Gilt Groupe Inc. raised $138 million in new funding, valuing the online retailer at $1 billion as it scouts for acquisitions and readies a full-price men’s apparel site.

“There’ll be a lot more consolidation in this space in the next 12 months,” Kevin Ryan, founder and chief executive officer of Gilt, told WWD. “The large companies like ourselves have a lot of revenues and a lot of traffic, and it’s going to be hard for the smaller companies to compete.”

Buying an online leader in bridal sales, for example, would give Gilt a running start in the category with vendor relationships, a customer base and knowledgeable executives, Ryan said.

After three-and-a-half years, Gilt is still in a phase of frenetic growth and still losing money, though the ceo said the company is in the red because it is ramping up new businesses, including the men’s site and a gourmet food site. Gilt is also looking abroad. Japanese cell phone company Softbank Group provided $62.5 million of the new funding and agreed to buy a 50 percent stake in Gilt’s Japanese subsidiary.

“We have 125 open positions right now and I have 14 full-time recruiters who only hire,” Ryan said.
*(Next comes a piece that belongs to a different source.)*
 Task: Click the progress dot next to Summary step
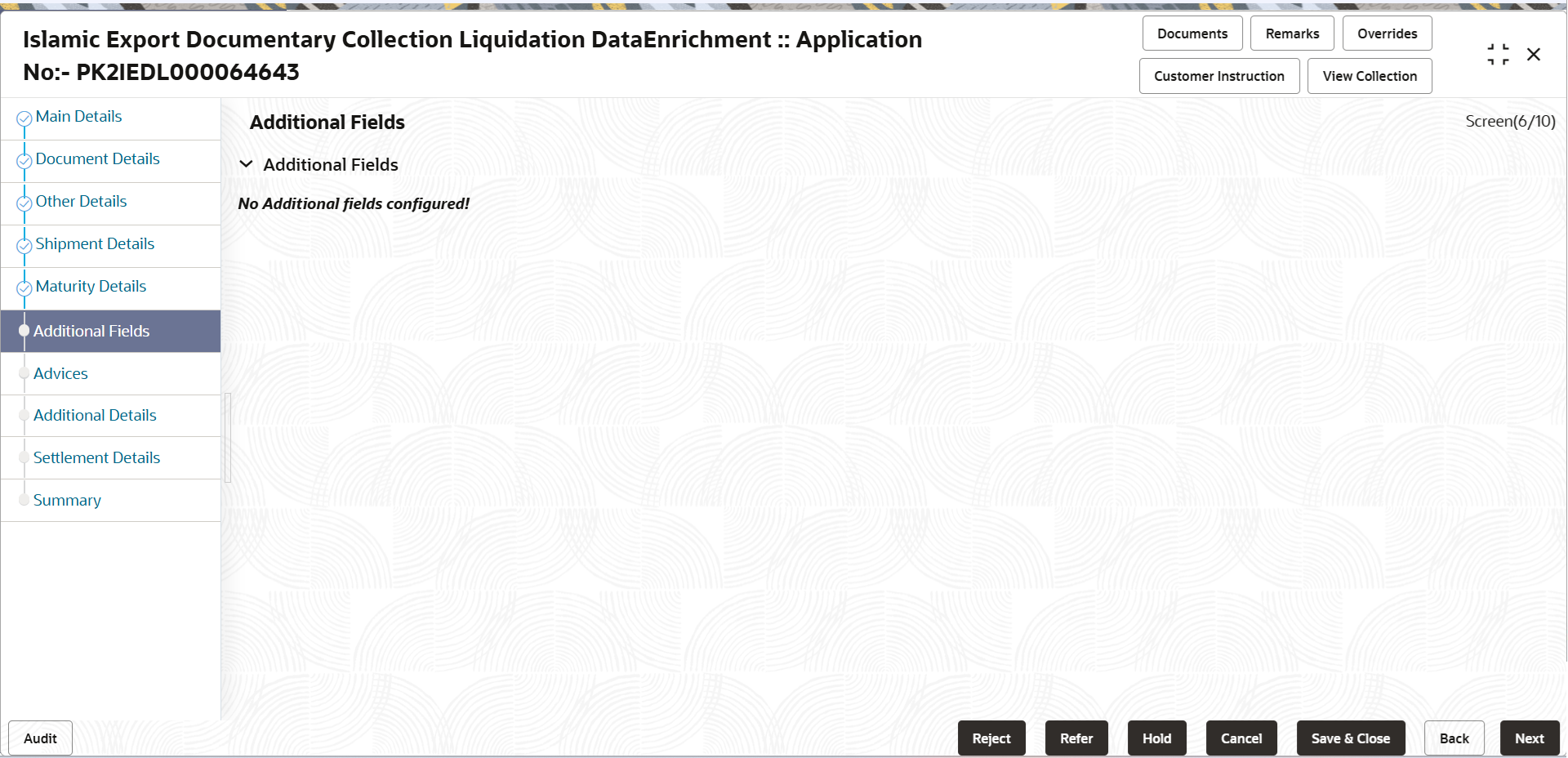point(24,499)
Thirty of Gilt’s 670 employees are working on new businesses.

Revenues this year are expected to range from $400 million to $500 million — 20 percent of which will come from men’s apparel. Ryan said an initial public offering was in the offing, but not over the next 12 months.
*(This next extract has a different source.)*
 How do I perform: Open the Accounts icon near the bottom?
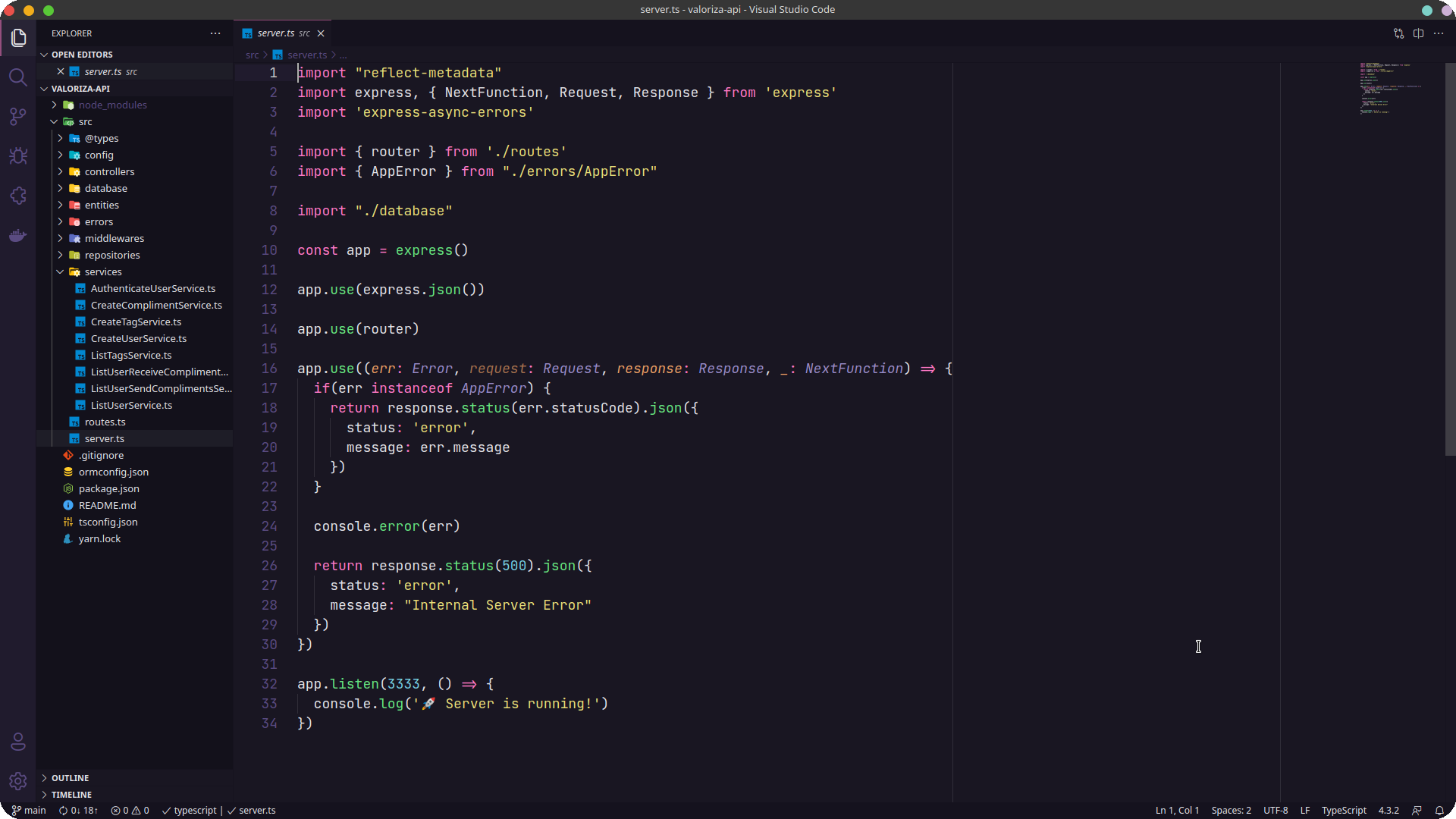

The name of Gilt’s full-price men’s site will be unveiled next month, and Ryan said he’s ready for the well-heeled competition.

“If you go to Saks and Nordstrom [online], my guess is what you’ll see when you arrive there are two women in dresses,” he said. “The question is: Is that a men’s site or is that really a women’s site?”

Those companies have superior brand recognition and marketing muscle, but Ryan is unfazed.

“Our online male sales are three to four times bigger than Saks and five times bigger than Bloomingdale’s,” he said. “The question is: Who should be worried?”